ビットコイン(BTC)やイーサリアム(ETH)を購入したものの、「この後どうすればいいの?」と戸惑う方は少なくありません。
暗号資産(仮想通貨)は購入がゴールではなく、むしろスタート地点です。
セキュリティの確保から資産の保管方法、ポートフォリオの構築、利回りの獲得、そして税金対策まで、購入直後に押さえておくべきポイントを解説します。
鉄壁のセキュリティ体制を構築
仮想通貨を購入したら、最初にやるべきことはセキュリティの確保です。
取引所に資産を置いたままにせず、LedgerやTrezorといったハードウェアウォレットへ移すことを検討しましょう。
秘密鍵を自分で管理することで、取引所のハッキングリスクから資産を守ることができます。
シードフレーズ(復元用パスワード)は紙や金属板に書き留め、オフラインで保管してください。
スクリーンショットやクラウド保存は厳禁です。
これを紛失すると資金は永久に失われてしまうため、二重バックアップを取っておくと安心でしょう。
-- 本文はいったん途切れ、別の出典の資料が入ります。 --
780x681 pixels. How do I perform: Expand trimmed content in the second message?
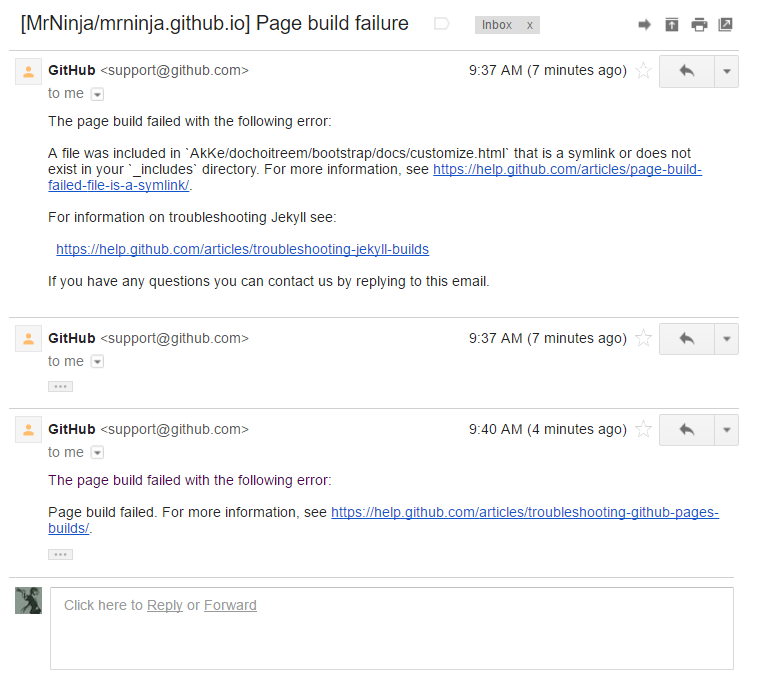tap(60, 386)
取引所のアカウントには、YubiKeyなどのハードウェアセキュリティキーを使った二段階認証を設定します。
SMS認証はSIMスワップ攻撃のリスクがあるため避けるのが賢明です。
出金ホワイトリストや24時間の出金ロック機能も活用すれば、フィッシング詐欺や操作ミスによる被害を防げます。
送金時の注意点を押さえる
仮想通貨を送金する際は、毎回アドレスを確認し、少額のテスト送金を行う習慣をつけましょう。
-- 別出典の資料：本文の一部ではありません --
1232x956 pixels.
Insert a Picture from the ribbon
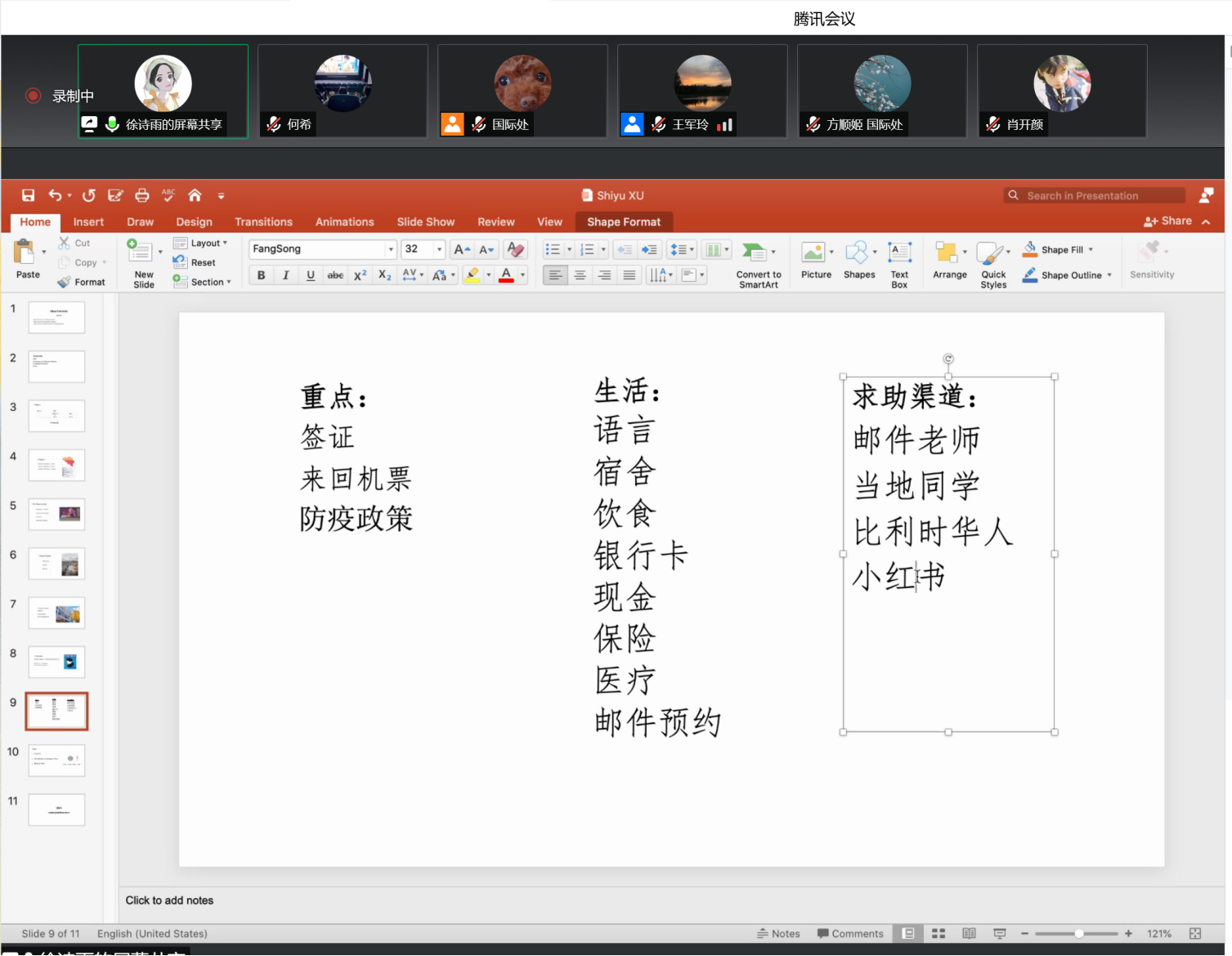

アドレスを似せて誤送信を誘う「アドレスポイズニング」と呼ばれる詐欺が実際に発生しています。
また、Etherscanなどのツールを使って、不要なトークンの承認を定期的に取り消すことも大切です。
無制限の支出権限を残したままにしておくと、悪意あるコントラクトに資産を抜き取られるリスクがあります。
ウォレットアプリやファームウェアは常に最新版にアップデートしておきましょう。
コア・サテライト戦略でポートフォリオを構築
資産を守る体制が整ったら、次はポートフォリオの構築です。
おすすめは「コア・サテライト戦略」と呼ばれるアプローチ。
ポートフォリオの60〜80%をコア部分とし、ビットコインやイーサリアムなど流動性が高く実績のある銘柄に投資します。
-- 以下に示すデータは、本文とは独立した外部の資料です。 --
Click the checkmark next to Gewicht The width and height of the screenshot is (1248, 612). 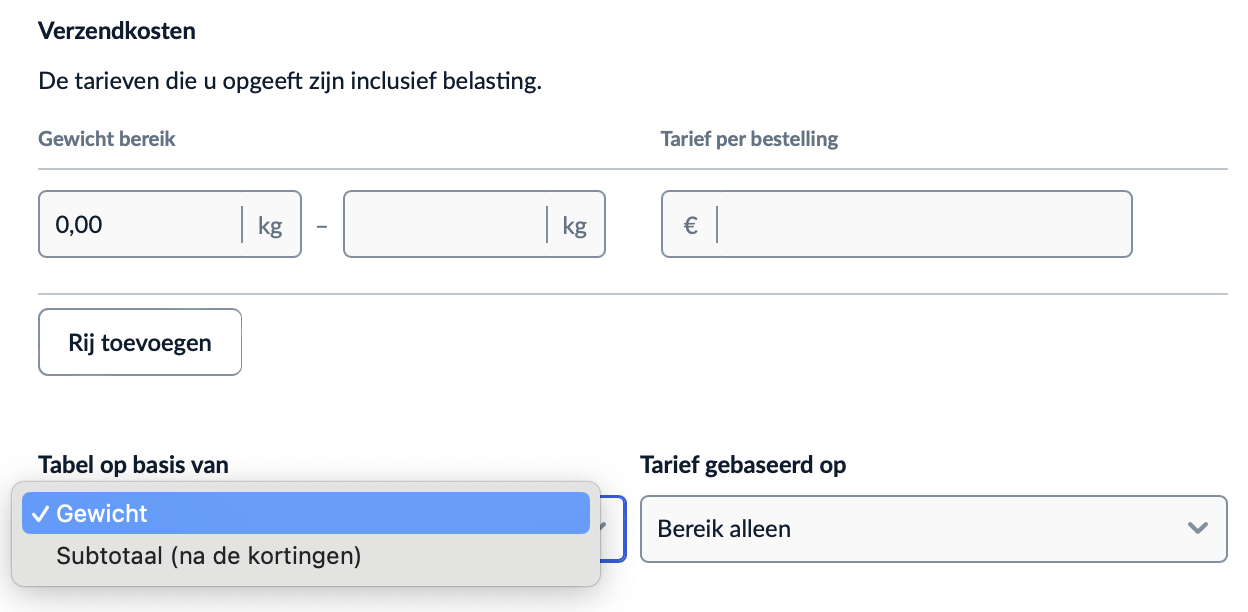(40, 514)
残りの20〜40%はサテライト部分として、成長期待の高いプロジェクトに割り当てましょう。
DeFiの有力銘柄、レイヤー2ソリューション、RWA、そしてVortex FX(VFX)のような独自のエコシステムを持つ新興プロジェクトが候補となります。
投機的なポジションは1つにつき1〜3%に抑えるのが鉄則です。
利回りを追求する際の注意点
仮想通貨で利回りを得る方法として、ステーキングが人気を集めています。
3〜5%程度の年利を狙う場合は、バリデーターを分散させてリスクを軽減しましょう。
20%以上の高年利を謳うプロジェクトには注意が必要です。
「この利回りはどこから生まれているのか?」と自問してください。
借り手の需要や報酬の源泉を説明できない場合、持続可能性に疑問符がつきます。
安定性を重視するならマネー・マーケットやトークン化された米国債が選択肢に。
成長性を取るならDeFiプロトコルやVFXのような新興dAppsをチェックするなど、自身のリスク許容度に合わせた判断が求められます。
出口戦略と税金対策を忘れずに
利益確定のタイミングと損切りラインは、投資を始める前に決めておくことが重要です。
感情に左右されず、ルールに基づいた売買を心がけましょう。
毎週の自動積立を設定し、四半期ごとにリバランスを行えば、「安く買い、高く売る」が自然と実践できます。
税金対策も最初から計画を立てておくべきポイントです。
日本では仮想通貨の利益は雑所得として課税されるため、取引履歴の記録と計算方法を早めに決めておきましょう。
長期的な視点で資産形成に取り組むことが、最終的なリターンを最大化する鍵となります。